_EXERCISE REQUIREMENTS_
Where the line containing "Expand the Billing sidebar section" appears in the entries below, begin there and output every line through the last, exactly, minus the pictures.

_Data items_
§

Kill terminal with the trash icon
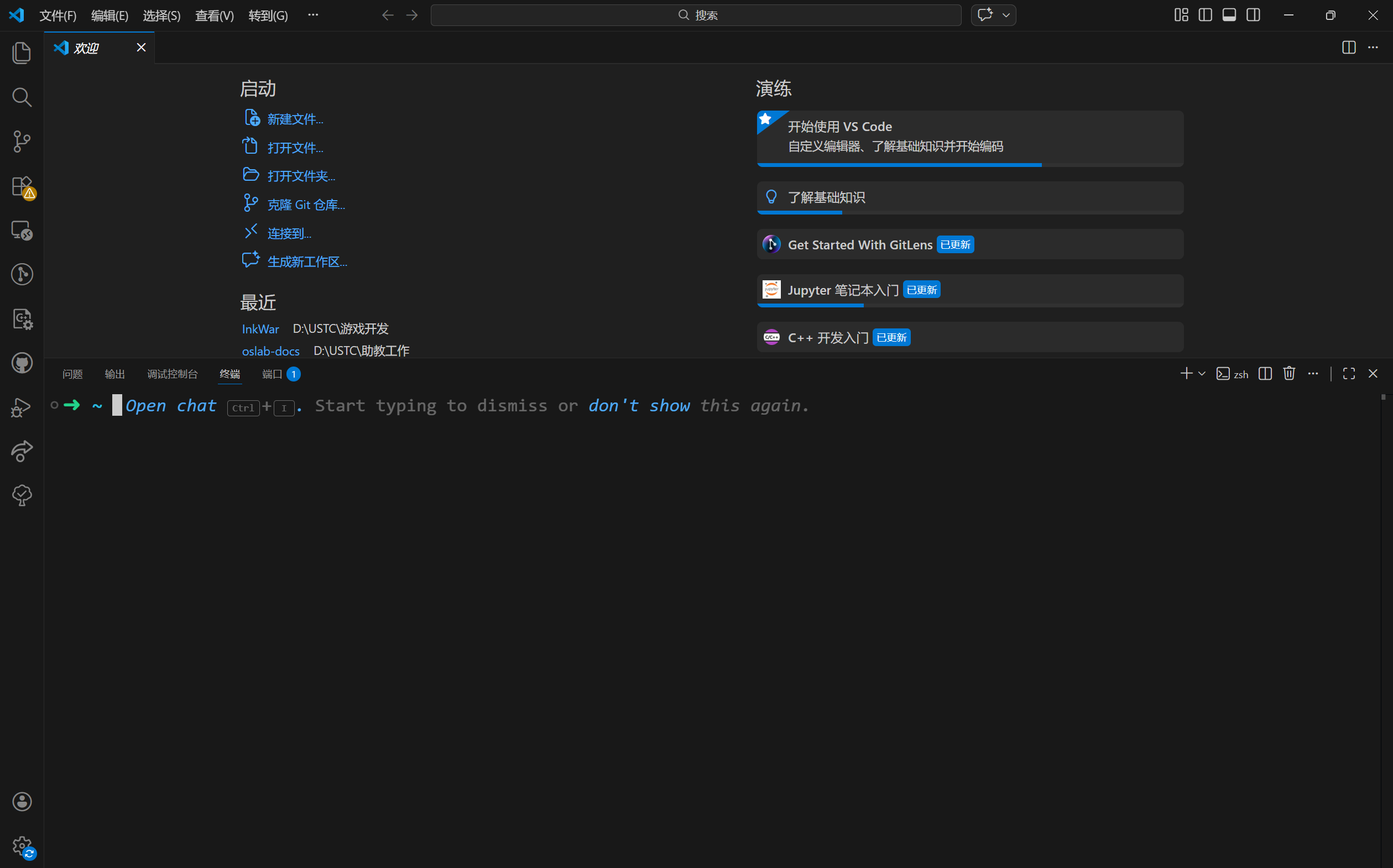Image resolution: width=1393 pixels, height=868 pixels. 1289,374
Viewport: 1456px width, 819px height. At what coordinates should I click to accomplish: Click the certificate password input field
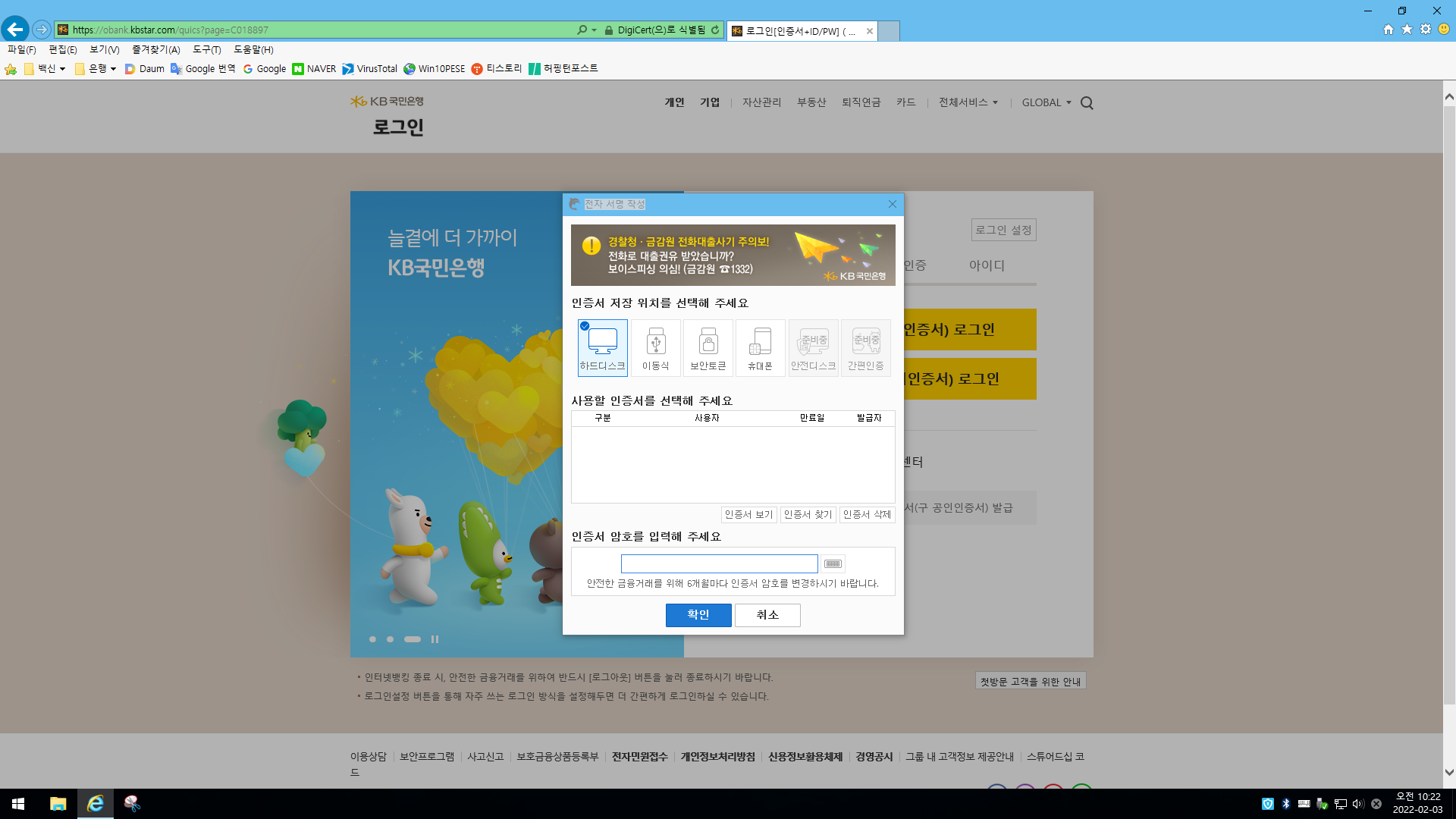click(719, 563)
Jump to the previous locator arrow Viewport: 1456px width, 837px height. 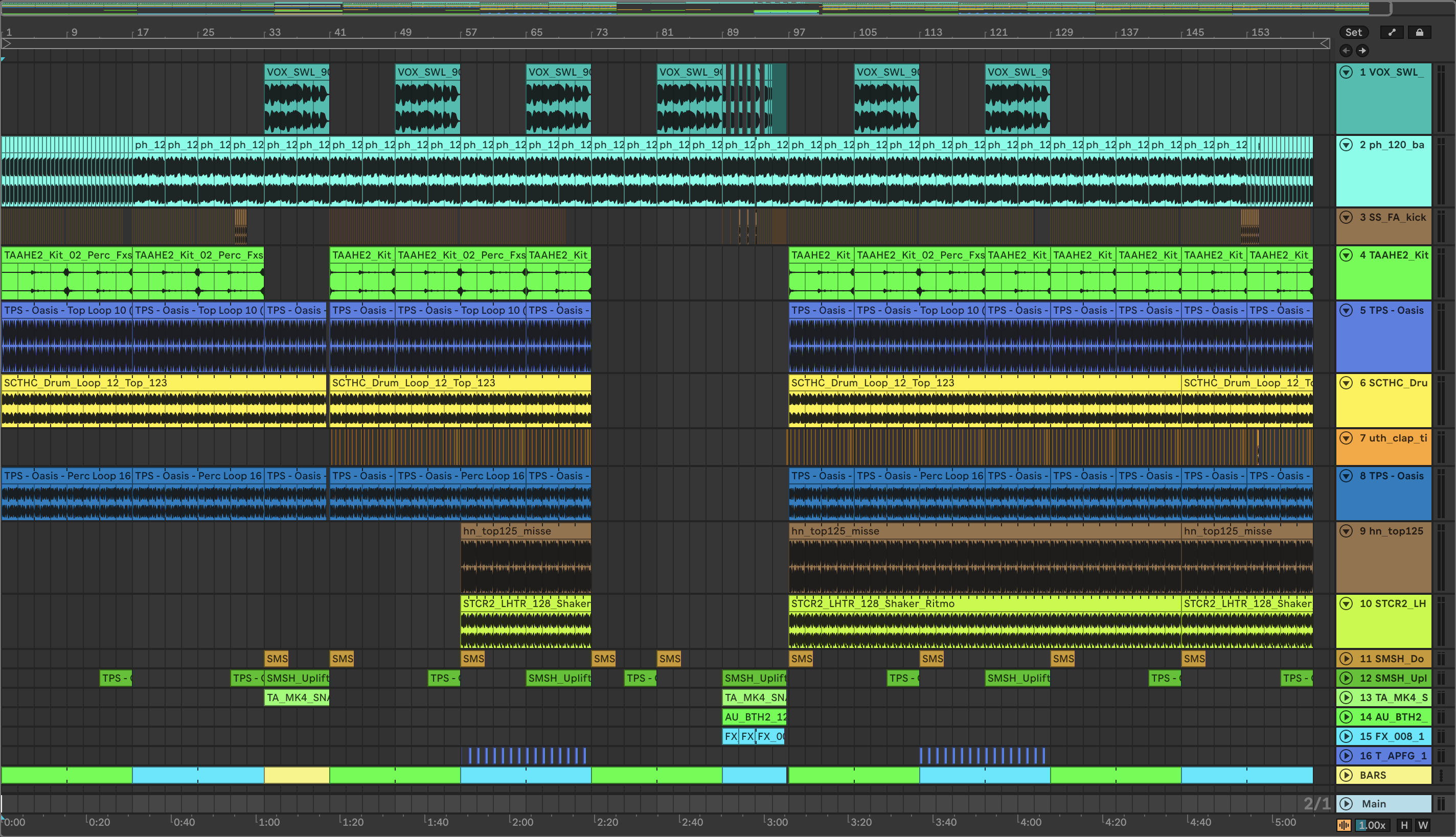click(x=1346, y=51)
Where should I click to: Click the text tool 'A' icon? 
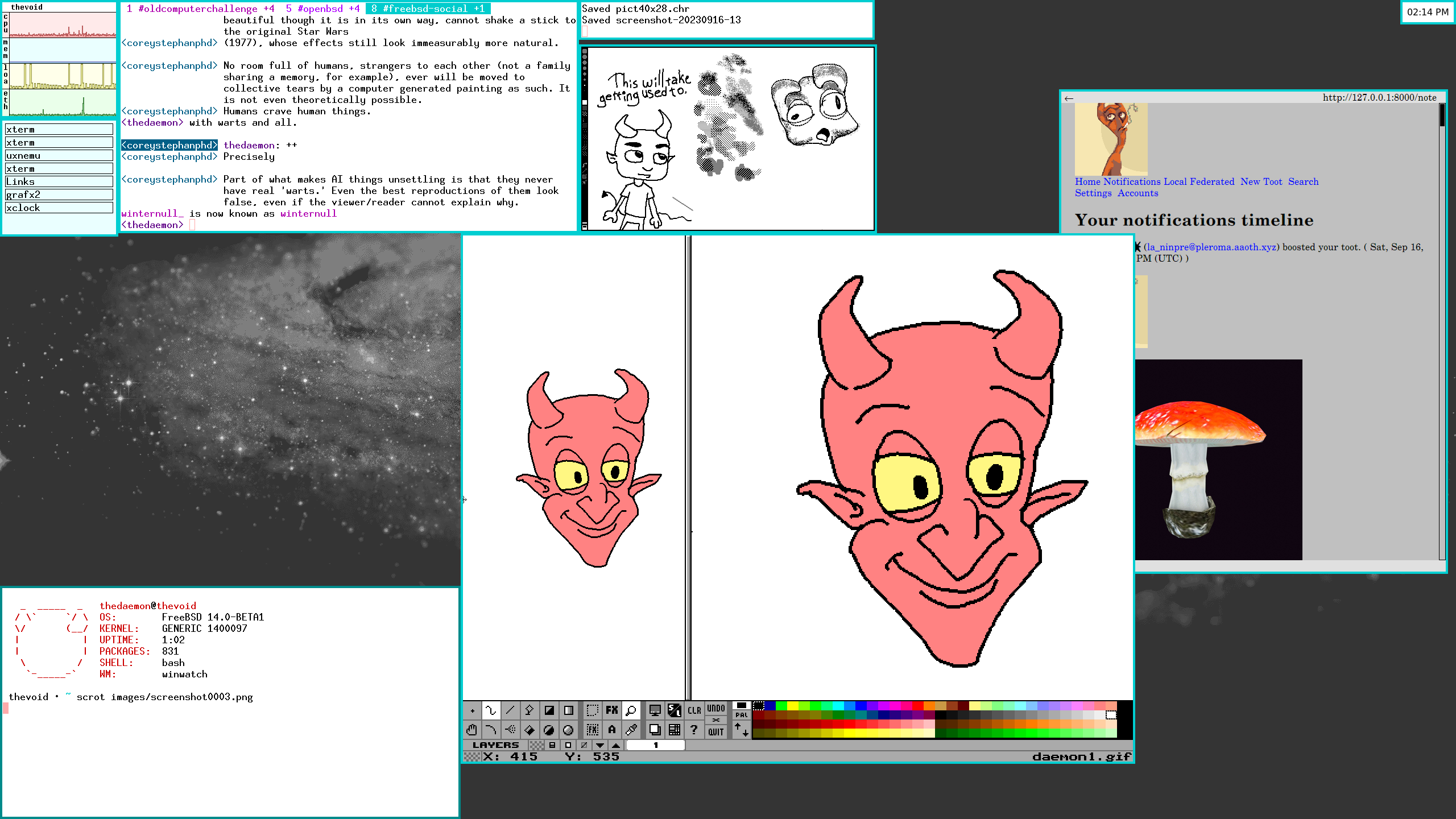[x=612, y=730]
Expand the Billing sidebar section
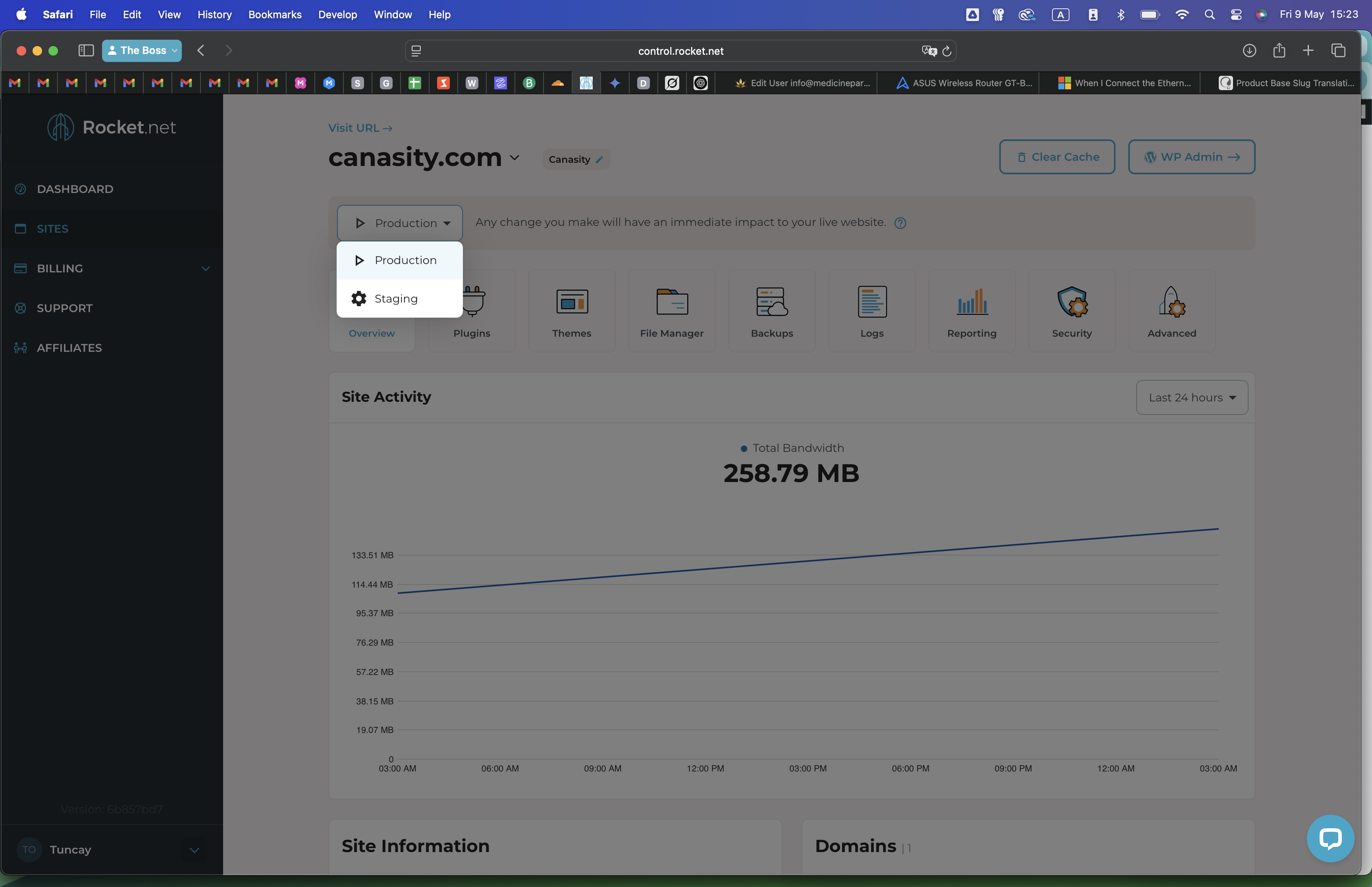This screenshot has width=1372, height=887. pos(205,268)
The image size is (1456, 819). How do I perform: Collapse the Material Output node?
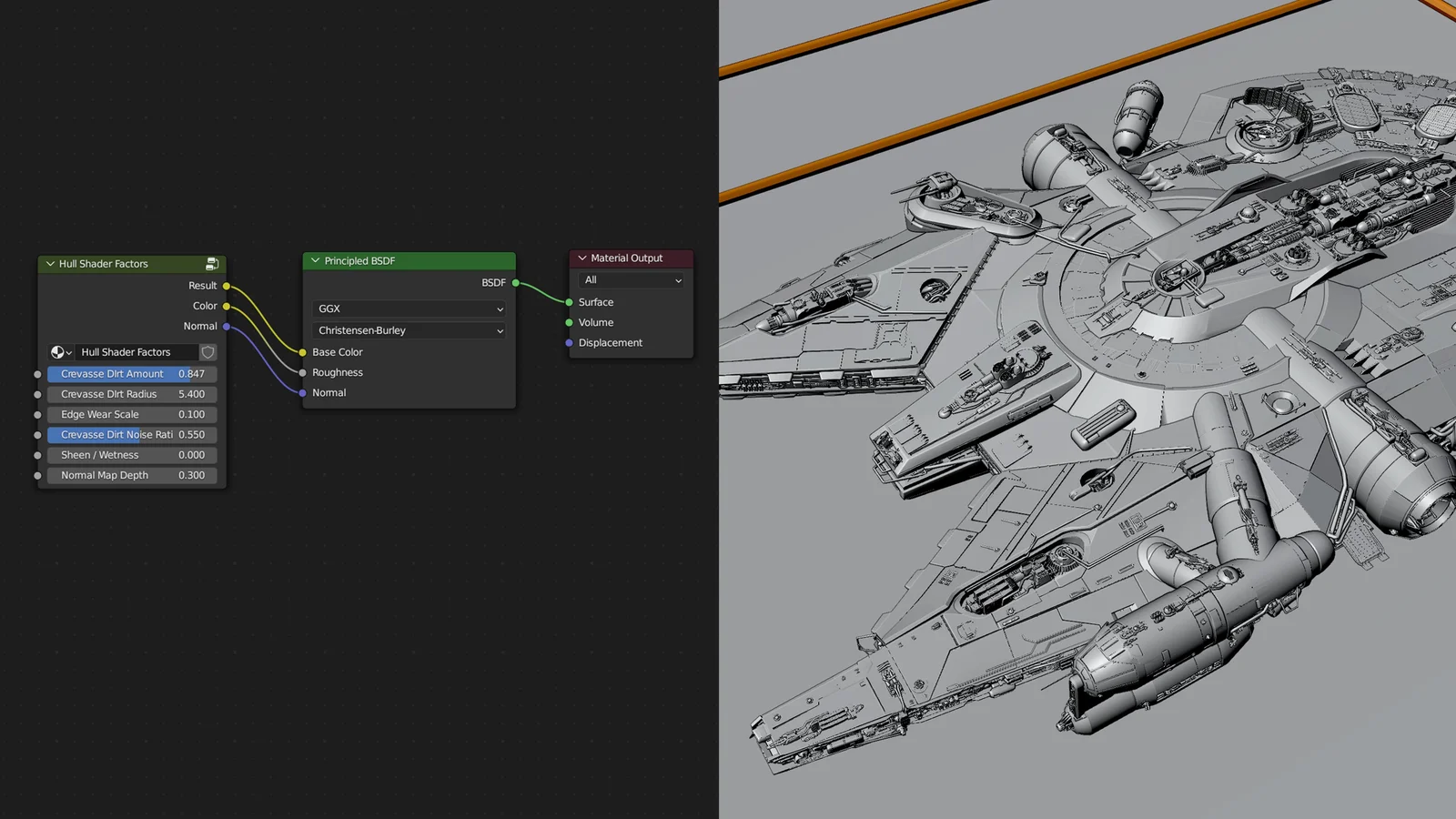pos(581,258)
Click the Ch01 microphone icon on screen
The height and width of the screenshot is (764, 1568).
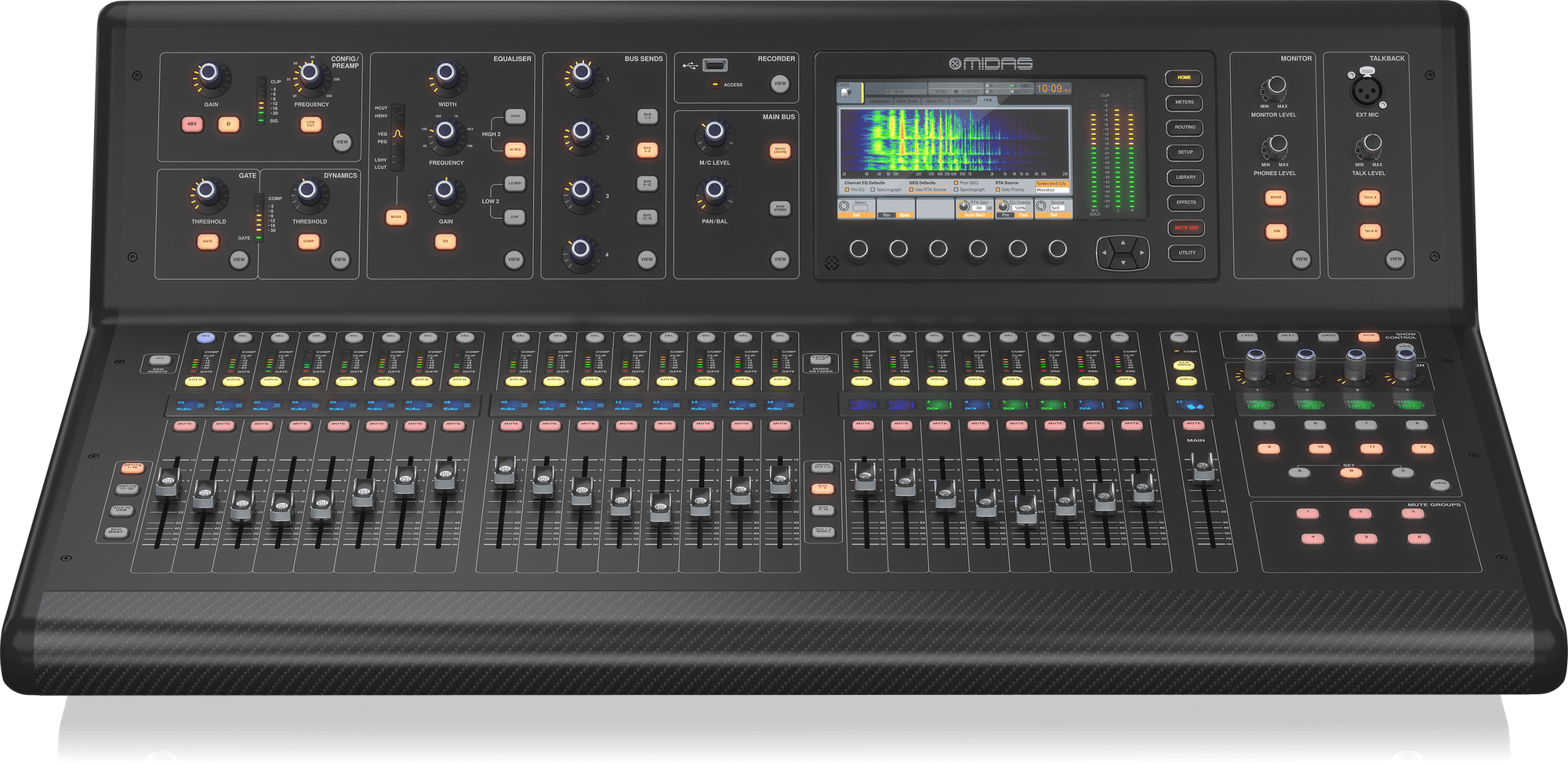846,92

§

_EXPECTED ANSWER_
Expand the Billing sidebar section
This screenshot has width=1372, height=887. pos(205,268)
The image size is (1456, 819). How do I perform: Collapse the Material Output node?
pos(581,258)
Click the Ch01 microphone icon on screen
The height and width of the screenshot is (764, 1568).
846,92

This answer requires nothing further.